Ci co biorą w tym udział, co zajmują się czytaniem fragmentów to nie artyści, to karierowicze, szumowiny,  gotowi sprzedać swoją godność. . Dla mnie niewiele warci,  niezależnie od tego jak sławne mogą mieć nazwiska.
A dlaczego?
Bo "odważnie" lżą katolików, wyśmiewają, opluwają.  Wiedzą że to coś nie jest sztuka, że to dziełko powstało w określonym celu, stworzone przez miernotę dla wzbudzenia nienawiści..A jednak dali się namówić. Za ile? Dla jakiej ideologii? Na czyje polecenie?
Wiara, religia w prawdziwego Boga,  jakakolwiek by nie była, jest to coś bardzo intymnego. Jak każda intymność zasługuje na szacunek innych . Dla wielu miliardów ludzi Jezus jest źródłem życia, celem, sensem,  jest ważny jak matka, może nawet bardziej. Bóg jest Bogiem, bez Niego nie ma życia, nie ma nic.  Co zresztą tłumaczyć, wiary, religii się nie wytłumaczy.  Wiara w Jezusa trwa i trwać będzie aż do końca świata. W Boga wierzą wszyscy, najbardziej ci,  co Go tak zwalczają. Przecież gdyby nie wierzyli, ich walka by nie miała sensu, walka z cieniami?  Więc walczą zajadle i wszystkimi możliwymi metodami. Ubliżają, ośmieszają.
Religia nie powinna być przedmiotem drwin. Bo to świadczy tylko o tych drwiących i lżących. 
Jakoś żaden z tych pseudoartystów nie odważy się zakpić z Buddy. Nikt z nich nie ubliży Muzułmaninowi. Nie opluje Mahometa. Śmierdzące tchórze. Bez honoru.
Ciekawe jak taki "artysta"  odniósł by się podobnego spektaklu, gdzie by przedstawiono jego matkę czy siostrę w tak ordynarny, wstrętny sposób,  jawnie, z imienia i nazwiska. Czy też by mówił że to nic, że to tylko sztuka? Że przecież sztuka nie może być niczym krępowana?
Czym trzeba być żeby wziąć udział w takim procederze? Czym trzeba być żeby takie coś stworzyć?
Czy sztuka rzeczywiście nie ma żadnych granic?
Czy można bezkarnie obrażać uczucia religijne miliardów ludzi?
Za określenie "pedał" można zostać ukaranym, upomnienia na facebooku to rzecz normalna,  muszę bardzo uważać jak się wysławiam, jeśli nie chcę się narazić na zablokowanie konta.  Mam nawet wrażenie że ktoś specjalnie śledzi moje wypowiedzi żeby wyłapać to co według  niego jest niewłaściwe.

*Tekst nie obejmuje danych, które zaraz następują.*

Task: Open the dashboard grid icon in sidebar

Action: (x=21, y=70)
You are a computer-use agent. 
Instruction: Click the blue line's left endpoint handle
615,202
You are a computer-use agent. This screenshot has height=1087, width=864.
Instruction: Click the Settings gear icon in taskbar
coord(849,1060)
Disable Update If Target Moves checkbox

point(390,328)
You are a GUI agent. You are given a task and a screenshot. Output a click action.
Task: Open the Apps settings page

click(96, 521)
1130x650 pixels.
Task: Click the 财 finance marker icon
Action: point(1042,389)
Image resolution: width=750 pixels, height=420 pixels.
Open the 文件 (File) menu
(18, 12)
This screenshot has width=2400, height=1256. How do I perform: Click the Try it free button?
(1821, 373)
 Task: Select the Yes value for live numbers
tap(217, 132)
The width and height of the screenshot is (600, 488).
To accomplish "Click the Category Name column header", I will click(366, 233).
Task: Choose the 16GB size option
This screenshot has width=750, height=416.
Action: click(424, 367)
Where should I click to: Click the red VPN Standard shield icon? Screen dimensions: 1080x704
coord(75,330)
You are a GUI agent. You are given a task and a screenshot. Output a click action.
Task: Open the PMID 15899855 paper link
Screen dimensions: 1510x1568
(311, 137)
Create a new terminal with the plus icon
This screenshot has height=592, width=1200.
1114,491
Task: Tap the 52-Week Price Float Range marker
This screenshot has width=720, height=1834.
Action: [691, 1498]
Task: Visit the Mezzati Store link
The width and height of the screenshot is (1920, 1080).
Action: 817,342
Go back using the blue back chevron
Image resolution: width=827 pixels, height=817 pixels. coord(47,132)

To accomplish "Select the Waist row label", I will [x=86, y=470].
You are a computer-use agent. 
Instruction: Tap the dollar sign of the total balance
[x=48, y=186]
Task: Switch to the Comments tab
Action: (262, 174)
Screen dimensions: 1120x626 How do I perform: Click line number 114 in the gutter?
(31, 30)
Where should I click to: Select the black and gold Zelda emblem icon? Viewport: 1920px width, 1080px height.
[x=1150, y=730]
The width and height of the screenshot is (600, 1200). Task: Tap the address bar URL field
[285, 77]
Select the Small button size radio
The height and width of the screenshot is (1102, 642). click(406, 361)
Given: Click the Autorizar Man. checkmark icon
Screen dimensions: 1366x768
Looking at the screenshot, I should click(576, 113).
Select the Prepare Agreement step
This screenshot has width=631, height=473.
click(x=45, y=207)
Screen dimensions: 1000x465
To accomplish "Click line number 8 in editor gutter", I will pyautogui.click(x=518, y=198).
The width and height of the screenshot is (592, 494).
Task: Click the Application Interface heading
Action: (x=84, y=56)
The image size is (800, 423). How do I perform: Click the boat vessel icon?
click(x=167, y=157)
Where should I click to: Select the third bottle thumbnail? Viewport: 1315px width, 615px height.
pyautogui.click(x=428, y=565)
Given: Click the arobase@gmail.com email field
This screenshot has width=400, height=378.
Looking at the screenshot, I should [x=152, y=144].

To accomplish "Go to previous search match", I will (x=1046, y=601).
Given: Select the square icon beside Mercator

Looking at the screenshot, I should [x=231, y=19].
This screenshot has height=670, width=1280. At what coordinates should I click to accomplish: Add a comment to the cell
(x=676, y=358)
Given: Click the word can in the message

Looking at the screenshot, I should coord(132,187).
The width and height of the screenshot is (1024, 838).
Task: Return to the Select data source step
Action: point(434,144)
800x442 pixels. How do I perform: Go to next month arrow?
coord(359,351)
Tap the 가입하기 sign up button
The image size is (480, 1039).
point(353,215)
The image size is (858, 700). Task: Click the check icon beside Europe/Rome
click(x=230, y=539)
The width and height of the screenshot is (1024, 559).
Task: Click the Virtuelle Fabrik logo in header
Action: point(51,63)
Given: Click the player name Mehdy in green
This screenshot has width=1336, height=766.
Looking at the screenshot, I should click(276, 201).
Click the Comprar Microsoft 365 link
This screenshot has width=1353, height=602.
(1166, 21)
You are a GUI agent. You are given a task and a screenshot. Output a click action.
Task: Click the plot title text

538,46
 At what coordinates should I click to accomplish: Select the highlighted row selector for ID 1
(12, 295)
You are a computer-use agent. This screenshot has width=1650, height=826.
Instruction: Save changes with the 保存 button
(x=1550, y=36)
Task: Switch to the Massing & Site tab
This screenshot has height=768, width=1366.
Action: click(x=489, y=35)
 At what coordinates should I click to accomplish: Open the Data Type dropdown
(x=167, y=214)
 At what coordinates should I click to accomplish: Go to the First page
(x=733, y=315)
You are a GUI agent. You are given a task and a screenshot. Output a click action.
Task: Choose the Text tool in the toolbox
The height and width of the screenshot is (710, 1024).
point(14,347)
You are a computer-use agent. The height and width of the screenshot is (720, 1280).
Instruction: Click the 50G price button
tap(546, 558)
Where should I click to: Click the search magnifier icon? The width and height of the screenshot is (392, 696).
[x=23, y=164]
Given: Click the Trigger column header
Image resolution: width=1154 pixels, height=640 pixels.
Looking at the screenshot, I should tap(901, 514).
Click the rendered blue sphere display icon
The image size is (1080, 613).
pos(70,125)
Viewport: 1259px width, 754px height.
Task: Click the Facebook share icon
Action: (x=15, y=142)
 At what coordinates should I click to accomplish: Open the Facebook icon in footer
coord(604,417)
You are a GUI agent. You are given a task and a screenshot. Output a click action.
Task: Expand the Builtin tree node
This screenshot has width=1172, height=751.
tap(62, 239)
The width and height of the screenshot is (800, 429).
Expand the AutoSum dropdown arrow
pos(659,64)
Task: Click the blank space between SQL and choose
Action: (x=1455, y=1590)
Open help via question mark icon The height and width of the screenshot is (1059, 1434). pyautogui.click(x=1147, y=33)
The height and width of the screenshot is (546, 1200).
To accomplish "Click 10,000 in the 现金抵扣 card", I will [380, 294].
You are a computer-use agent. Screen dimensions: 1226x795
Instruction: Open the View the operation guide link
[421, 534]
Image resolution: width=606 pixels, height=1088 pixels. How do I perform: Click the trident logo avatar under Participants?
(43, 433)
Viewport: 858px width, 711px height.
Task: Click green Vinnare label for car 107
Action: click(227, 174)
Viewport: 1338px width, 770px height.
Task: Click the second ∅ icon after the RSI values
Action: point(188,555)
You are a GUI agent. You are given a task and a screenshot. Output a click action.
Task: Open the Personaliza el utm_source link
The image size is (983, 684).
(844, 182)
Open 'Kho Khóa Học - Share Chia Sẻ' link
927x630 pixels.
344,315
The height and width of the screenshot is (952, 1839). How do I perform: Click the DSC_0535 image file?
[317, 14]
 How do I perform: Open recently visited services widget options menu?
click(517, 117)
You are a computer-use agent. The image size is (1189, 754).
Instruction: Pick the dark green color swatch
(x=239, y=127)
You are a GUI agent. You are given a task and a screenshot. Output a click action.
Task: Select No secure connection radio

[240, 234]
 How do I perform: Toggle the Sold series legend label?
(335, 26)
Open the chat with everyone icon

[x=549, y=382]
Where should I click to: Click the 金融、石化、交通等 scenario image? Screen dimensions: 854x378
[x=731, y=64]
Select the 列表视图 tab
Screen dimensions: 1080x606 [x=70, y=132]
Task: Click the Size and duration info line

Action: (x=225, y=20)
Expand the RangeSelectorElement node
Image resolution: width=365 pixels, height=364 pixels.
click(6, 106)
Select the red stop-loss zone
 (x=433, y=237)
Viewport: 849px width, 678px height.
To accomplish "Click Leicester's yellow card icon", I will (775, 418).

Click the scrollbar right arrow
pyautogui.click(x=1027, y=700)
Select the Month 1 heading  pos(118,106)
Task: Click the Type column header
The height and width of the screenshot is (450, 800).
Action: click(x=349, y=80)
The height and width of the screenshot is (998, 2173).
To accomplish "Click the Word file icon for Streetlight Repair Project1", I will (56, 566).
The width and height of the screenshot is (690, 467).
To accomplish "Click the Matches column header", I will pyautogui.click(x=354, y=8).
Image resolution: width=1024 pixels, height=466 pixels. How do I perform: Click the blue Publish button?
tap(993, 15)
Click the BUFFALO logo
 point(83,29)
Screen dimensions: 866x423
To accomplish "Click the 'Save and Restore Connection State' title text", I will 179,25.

Za obrażanie katolików nikt kary w Polsce nie ponosi.
Tolerancja dla zboczeńców.
Dla katolików obelgi.
Niby artyści biorą w tym udział, a zabrakło im kultury. 

I żeby być subiektywną,  tym obrońcom którzy robią protesty i szum medialny też bym dołożyła. Gdybyście nie robili tyle szumu, prawdopodobnie całe to przedstawienie przeszło by bez echa, bo nikt normalny by nie chciał tego oglądać czy słuchać. "artyści" sami dla siebie by to zagrali, bez udziału publiczności.  Protesty zaś wzbudziły zainteresowanie, obudziły się niskie instynkty  prymitywnych osobników.
Chociaż, czasem mam wrażenie że niektóre akcje protestacyjne są prowokowane. Właśnie po to, żeby wzbudzić prawdziwy protest i zrobić szum woków sprawy, gdy jest zbyt cicho.